What would it take to get DLLR or ZUSD listed at e.g. Bitfinex who already support RBTC? I’ve heard it might take some $$$ to get a coin listed: can the bitocracy use some protocol revenue to get that done?

But what does temporary mean? Unknown, right? Origination fee raise was supposed to be temporary :man_shrugging:

All decisions are “temporary”, in some respect, no?

This decision is to shield current LOC’s from redemption, right? Why suddenly are we worried about being front run? Redemptions have been running rampant by someone “Interacting with the smart contract” for months. Suddenly its an immediate concern that could be “front run”?

I am still in the Free Zero camp. The “we need to defend the peg with our life” has not worked in the past months to make this exosystem really grow. I think the concerns above that there never was any really good edducational videos about how it all plays together is very valid. Id say lower origination fee back to 0,5% educate people how it all works in easy to understand terms. Make redemptions possible for everyone lower rdemption fee to 0.5% and then market the hell out of both DLLR and ZERO with lots of explaining along the way why the peg may be loose at the beginning why there are so many redemptions etc pp.
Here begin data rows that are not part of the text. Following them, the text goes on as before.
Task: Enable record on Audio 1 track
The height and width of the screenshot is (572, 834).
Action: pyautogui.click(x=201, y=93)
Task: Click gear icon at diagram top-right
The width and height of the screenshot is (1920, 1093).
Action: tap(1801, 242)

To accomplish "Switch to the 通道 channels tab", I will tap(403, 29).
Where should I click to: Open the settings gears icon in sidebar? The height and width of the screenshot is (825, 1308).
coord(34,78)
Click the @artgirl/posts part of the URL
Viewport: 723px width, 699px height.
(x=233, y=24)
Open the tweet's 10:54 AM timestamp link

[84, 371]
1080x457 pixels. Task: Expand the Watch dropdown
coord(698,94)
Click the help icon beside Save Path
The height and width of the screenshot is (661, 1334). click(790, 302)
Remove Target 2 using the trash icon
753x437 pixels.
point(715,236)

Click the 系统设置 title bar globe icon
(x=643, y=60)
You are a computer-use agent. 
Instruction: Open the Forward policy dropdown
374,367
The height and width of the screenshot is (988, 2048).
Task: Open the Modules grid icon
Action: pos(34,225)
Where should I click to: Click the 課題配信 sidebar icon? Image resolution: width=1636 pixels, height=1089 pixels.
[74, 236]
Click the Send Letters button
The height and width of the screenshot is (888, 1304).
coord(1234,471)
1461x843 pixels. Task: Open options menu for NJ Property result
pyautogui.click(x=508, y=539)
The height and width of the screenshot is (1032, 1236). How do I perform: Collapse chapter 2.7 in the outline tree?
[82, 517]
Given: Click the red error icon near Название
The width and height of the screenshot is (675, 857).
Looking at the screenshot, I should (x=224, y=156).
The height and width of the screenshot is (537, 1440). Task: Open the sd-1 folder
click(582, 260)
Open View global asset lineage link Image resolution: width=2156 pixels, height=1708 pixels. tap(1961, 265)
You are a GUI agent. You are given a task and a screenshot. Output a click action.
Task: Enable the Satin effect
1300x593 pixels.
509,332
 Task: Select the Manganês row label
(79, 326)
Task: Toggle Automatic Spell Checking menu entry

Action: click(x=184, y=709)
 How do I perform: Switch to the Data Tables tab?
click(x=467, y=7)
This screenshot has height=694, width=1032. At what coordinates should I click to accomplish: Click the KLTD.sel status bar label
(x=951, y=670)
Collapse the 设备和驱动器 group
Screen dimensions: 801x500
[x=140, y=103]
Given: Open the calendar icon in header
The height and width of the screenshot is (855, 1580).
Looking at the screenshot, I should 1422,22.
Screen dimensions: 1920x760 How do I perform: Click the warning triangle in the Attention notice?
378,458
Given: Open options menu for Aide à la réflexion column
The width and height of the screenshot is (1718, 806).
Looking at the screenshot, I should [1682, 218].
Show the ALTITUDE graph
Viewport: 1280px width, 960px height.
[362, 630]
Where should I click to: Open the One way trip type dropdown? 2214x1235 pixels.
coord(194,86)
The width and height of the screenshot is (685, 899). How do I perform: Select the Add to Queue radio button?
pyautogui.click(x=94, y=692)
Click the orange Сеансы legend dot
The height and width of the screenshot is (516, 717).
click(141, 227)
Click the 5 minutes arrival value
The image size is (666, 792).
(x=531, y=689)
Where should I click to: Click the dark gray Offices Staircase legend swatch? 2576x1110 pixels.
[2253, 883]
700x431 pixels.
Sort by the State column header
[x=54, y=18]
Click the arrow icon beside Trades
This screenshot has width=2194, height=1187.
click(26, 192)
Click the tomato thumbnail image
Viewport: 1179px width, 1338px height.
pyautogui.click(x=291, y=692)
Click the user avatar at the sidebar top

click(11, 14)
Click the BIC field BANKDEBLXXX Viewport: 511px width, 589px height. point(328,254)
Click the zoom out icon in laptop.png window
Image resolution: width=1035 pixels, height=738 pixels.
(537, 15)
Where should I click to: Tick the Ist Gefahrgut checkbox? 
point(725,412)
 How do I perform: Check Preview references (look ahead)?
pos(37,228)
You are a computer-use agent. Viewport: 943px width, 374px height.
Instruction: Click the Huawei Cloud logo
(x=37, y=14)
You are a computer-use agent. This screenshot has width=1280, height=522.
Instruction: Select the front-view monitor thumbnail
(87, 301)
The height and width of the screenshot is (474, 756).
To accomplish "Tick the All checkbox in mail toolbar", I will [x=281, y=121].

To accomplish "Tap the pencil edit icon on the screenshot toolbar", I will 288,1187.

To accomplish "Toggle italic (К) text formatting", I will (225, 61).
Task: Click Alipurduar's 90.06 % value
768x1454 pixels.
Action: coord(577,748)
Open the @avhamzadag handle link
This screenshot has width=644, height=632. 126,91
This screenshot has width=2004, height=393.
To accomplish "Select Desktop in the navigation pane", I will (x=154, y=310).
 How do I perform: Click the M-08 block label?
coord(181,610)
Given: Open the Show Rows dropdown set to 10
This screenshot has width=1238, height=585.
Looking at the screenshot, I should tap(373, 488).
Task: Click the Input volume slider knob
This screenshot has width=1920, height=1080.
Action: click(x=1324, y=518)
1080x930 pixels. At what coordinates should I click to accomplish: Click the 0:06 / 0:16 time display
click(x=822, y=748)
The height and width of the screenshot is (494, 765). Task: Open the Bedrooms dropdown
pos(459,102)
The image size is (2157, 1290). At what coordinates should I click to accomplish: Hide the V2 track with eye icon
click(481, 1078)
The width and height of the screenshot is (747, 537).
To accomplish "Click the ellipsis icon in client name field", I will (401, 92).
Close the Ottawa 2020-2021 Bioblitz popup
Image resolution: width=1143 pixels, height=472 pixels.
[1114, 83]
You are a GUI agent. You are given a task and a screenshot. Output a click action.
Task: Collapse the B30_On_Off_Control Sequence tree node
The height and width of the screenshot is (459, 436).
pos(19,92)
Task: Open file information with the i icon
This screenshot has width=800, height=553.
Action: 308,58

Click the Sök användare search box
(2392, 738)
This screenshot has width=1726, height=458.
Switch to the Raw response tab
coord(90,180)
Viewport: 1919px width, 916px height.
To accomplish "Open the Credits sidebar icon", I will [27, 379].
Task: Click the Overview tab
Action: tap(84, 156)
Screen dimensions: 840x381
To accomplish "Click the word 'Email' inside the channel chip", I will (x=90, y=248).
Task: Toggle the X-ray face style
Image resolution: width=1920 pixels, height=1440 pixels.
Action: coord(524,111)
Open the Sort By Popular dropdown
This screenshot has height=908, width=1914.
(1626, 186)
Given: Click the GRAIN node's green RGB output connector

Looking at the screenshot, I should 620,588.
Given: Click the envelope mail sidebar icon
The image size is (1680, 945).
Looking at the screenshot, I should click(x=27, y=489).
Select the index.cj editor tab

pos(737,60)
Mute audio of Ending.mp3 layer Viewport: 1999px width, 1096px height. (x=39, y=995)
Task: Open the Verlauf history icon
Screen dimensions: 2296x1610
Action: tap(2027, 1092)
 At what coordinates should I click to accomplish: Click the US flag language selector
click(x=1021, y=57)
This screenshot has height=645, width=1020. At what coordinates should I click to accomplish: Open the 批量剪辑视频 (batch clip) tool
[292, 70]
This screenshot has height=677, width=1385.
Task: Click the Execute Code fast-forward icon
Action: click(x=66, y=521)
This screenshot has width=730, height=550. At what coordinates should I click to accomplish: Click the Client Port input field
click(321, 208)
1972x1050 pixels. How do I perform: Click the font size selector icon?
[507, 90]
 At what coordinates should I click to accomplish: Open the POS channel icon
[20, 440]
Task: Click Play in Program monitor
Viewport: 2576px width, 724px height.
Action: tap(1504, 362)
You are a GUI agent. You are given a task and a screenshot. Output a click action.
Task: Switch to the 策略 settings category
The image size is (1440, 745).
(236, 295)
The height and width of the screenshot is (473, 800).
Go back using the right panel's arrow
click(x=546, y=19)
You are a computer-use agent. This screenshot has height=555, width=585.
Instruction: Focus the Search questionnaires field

People will start trading DLLR that means they might hold it cause it may go up in price that in turn makes demand generally there will be more eyes on the whole thing - which is what we are lacking most - more interest from the crypto community at large. That only happens when people actually use the protocol. Shutting down half of it will onl mean even less interest even less discussion about it. We need all publicity we can get - good and bad. You can see this even here. - even a shitty zip that everyone seems to hate is actually waking up the community and all of the sudden we have deeper discussions more engagement. That will work the same way out in the field. Every “Zero doesn´t work” headline will also generate people thinking “Hey the idea of DLLR is actually really interesting I may want to hold it a bit - yeah peg is bad but every other stablecoin had bad pegs in the beginning”.
We need to gain users and fast as project has not enough runway to “wait for big things to happen” another two month. I agree we need drastic changes but shutting down half the protocol is not the way to increase interest. Its illogical even.